Komet PanSTARRS. Kredit: Michael White, 2013.

Awal pengamatan  komet ini adalah ketika 6 Juni 2011, teleskop PanSTARRS 1 dengan garis tengah 180 cm, yang berlokasi di Puncak Halaeka Maui, Hawaii mendeteksi benda asing yang menunjukkan aktivitas koma (kepala komet) diantara orbit Jupiter dan Saturnus. Pada mulanya benda ini terdeteksi dengan magnitudo +19,4. Baru satu hari kemudian, konfirmasi datang dari tim Remazacco Observatory dengan menggunakan teleskop robotic Tzec Maun, Mayhill (AS) bergaris tengah 35 cm. Karena dalam basis data IAU tidak ada komet dengan elemen orbital yang serupa maka komet ini dinyatakan baru dan dinamai sesuai dengan tata nama yang berlaku yakni PanSTARRS dengan kode C/2011 L4.



Observasi demi observasi kemudian dilakukan guna mengungkap karakteristik Komet PanSTARRS, hingga diketahui bahwa ia memiliki bentuk orbit hiperbola dengan eksentrisitasnya melebihi 1, dengan demikian Komet PanSTARRS merupakan komet hiperbolik. Akan tetapi setelah melewati perihelionnya nanti, Komet PanSTARRS akan berubah menjadi komet periodik yang sangat lama, sekitar 110.000 tahun. Dengan demikian perihelion komet ini akan sangat dekat dengan matahari, bahkan lebih dekat daripada planet Merkurius dan sebaliknya ketika aphelion, ia akan mencapai jarak terjauh dari matahari hingga 4.600 SA atau 118 kali lipat lebih jauh dari jarak Matahari-Pluto.

Pada mulanya, Komet PanSTARRS diduga akan memiliki kecerlangan hingga setara dengan planet venus atau bermagnitudo -4. Hanya saja observasi lebih lanjut hingga Januari 2013 menghasilkan data bahwa Komet PanSTARRS akan bermagnitudo +3 hingga +2 atau hanya akan tampak seperti bintang pada sabuk rasi Orion.

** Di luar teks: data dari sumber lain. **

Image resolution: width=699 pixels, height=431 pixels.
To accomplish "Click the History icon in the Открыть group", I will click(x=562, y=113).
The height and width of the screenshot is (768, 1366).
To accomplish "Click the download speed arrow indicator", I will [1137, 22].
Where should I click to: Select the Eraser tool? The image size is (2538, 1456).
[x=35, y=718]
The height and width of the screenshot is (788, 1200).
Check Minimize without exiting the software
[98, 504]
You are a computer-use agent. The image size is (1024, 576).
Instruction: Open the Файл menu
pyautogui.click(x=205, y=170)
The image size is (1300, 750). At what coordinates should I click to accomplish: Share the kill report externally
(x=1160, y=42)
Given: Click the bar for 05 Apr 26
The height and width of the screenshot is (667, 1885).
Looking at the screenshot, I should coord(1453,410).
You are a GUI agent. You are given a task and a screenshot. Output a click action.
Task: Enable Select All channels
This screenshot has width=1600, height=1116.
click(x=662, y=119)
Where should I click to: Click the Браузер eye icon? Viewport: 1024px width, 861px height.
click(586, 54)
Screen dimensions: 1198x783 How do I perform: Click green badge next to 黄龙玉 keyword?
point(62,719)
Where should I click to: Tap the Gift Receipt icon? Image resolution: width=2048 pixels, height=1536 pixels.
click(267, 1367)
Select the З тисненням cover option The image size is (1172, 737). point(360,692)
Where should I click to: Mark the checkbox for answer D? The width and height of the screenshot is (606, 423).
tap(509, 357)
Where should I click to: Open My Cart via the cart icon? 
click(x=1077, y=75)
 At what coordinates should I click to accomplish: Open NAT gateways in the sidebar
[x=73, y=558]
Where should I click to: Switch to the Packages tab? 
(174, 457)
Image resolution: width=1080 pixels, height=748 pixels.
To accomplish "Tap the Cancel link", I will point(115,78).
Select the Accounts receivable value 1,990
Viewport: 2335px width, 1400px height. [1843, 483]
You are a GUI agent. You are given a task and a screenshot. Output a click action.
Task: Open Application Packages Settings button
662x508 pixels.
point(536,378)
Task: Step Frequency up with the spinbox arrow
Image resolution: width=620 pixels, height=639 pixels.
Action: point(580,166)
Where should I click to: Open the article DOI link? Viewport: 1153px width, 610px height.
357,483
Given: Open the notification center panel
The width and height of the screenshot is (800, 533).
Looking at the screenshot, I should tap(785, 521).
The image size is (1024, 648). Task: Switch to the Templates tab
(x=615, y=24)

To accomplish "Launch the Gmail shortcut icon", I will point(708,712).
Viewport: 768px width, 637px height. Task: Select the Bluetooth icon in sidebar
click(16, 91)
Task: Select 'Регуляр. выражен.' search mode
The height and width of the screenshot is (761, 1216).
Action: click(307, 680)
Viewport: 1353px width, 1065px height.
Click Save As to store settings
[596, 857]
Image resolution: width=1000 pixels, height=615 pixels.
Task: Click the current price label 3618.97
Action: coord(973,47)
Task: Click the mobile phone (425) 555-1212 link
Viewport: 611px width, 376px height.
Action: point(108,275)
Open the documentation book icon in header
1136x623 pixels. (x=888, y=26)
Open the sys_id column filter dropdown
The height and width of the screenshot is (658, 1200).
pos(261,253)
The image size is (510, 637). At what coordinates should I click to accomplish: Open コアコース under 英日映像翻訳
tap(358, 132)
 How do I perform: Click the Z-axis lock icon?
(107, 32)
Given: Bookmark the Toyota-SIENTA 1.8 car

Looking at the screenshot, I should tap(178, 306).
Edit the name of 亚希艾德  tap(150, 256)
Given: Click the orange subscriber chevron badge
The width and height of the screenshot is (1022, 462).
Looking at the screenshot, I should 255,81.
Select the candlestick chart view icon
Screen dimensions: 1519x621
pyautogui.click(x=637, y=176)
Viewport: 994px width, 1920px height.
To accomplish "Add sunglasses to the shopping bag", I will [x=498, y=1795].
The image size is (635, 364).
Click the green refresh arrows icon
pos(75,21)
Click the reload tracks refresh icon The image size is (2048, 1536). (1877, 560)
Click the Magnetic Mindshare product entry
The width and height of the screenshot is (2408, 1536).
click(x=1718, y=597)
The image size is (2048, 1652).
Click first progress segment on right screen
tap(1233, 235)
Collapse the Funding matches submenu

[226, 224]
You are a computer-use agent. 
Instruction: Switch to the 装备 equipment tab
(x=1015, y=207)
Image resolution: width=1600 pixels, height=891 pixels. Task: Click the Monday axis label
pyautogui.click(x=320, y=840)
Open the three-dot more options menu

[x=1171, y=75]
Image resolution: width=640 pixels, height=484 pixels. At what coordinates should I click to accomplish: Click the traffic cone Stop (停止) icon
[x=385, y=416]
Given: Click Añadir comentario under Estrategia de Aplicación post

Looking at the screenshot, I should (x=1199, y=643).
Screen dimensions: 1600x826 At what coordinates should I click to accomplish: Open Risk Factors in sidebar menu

Pada tanggal 10 Maret 2013 nanti, Komet PanSTARRS akan mencapai puncak perihelionnya dengan jarak 45 juta km. Dengan jarak yang sedemikian dekat, Komet PanSTARRS akan mendapat pengaruh panas dan tekanan dari angin matahari yang cukup besar. Hal ini akan meningkatkan produksi gas dan debu pada Komet PanSTARRS, sehingga akan menciptakan ekor yang lebih panjang dan terang.

Pengamatan terhadap Komet PanSTARRS sebenarnya sudah dapat dimulai sejak 20 Februari 2013 pada pagi hari. Sementara itu, di kaki langit barat, Komet PanSTARRS dapat diamati mulai 26 Feruari 2013 setelah matahari terbenam. Hanya saja pada tanggal tersebut kedudukan Komet PanSTARRS dilihat dari Indonesia masih sangat rendah sehingga sangat sulit dilakukan observasi.

Lalu, kapan waktu terbaik untuk mengamati Komet PanSTARRS? tandai agenda teman-teman pada 9-10 Maret 2013. Tanggal tersebut, sesaat setelah matahari terbenam (15-30 menit) Komet PanSTARRS akan berada pada posisi yang cukup tinggi, hingga 10 derajat. Tanpa alat bantu optik apapun, Komet PanSTARRS dapat terlihat, asalkan cuaca sedang cerah, serta berada pada lahan terbuka sehingga tidak ada halangan pandangan. Lokasi paling ideal dalam pengamatan ini adalah di pantai, dimana kaki langit langsung beradu pada laut tanpa penghalang yang berarti.

Komet PanSTARRS saat matahari terbenam. Di potret dari gunung Wellington Tasmania pada tanggal 4 maret 2013. Kredit: Luke OBrien, 2013.